U.S. President Donald Trump said Tuesday he wanted to assassinate Syria's Bashar Assad in 2017, but that his then-Secretary of Defense Jim Mattis opposed the operation.

"I would have rather taken him out. I had him all set," Trump told the morning show Fox & Friends.

"Mattis didn't want to do it. Mattis was a highly overrated general, and I let him go."

The revelations support reporting that came out in 2018 when Washington Post journalist Bob Woodward published his book "Fear: Trump in the White House" and which the president denied at the time.

"That was never even contemplated," Trump told reporters in the Oval Office on Sept. 5, 2018.

Trump's Tuesday remarks came as part of castigation against Mattis, whom the president hailed as a "great man" when he hired him to run the Pentagon, but soured on the retired general who eventually resigned in late 2018.

Trump was reportedly mulling assassinating Assad after he launched a chemical attack on civilians in April 2017.

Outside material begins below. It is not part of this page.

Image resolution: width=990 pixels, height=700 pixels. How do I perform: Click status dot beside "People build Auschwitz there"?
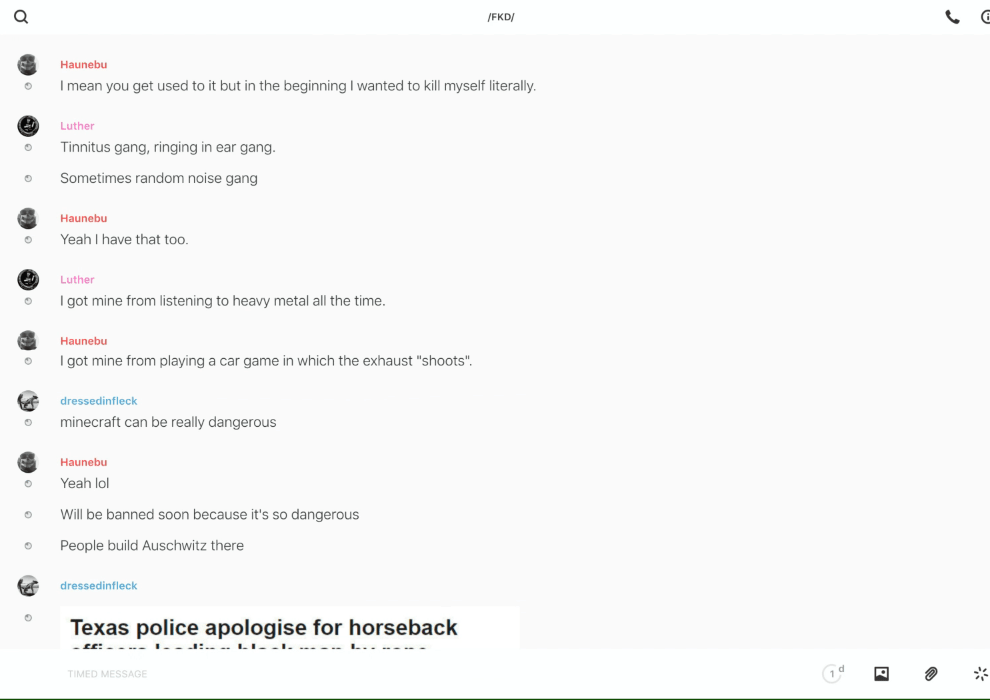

The U.S. leader said American forces should "go in" and "kill" Assad, Woodward reported in his book.

The journalist – famous for uncovering the 1970s Watergate scandal that brought down President Richard Nixon – wrote that Mattis told Trump he would "get right on it" but returned with plans for a more limited airstrike.

Trump told Fox he did not regret the decision not to target Assad, saying he "could have lived either way with that."

"I considered him certainly not a good person, but I had a shot to take him out if I wanted and Mattis was against it," Trump said.

"Mattis was against most of that stuff."

Assad has ruled Syria throughout the country's devastating years-long civil war in which hundreds of thousands have been killed. His regime is accused of a series of crimes including torture, summary executions, rape and the use of chemical weapons.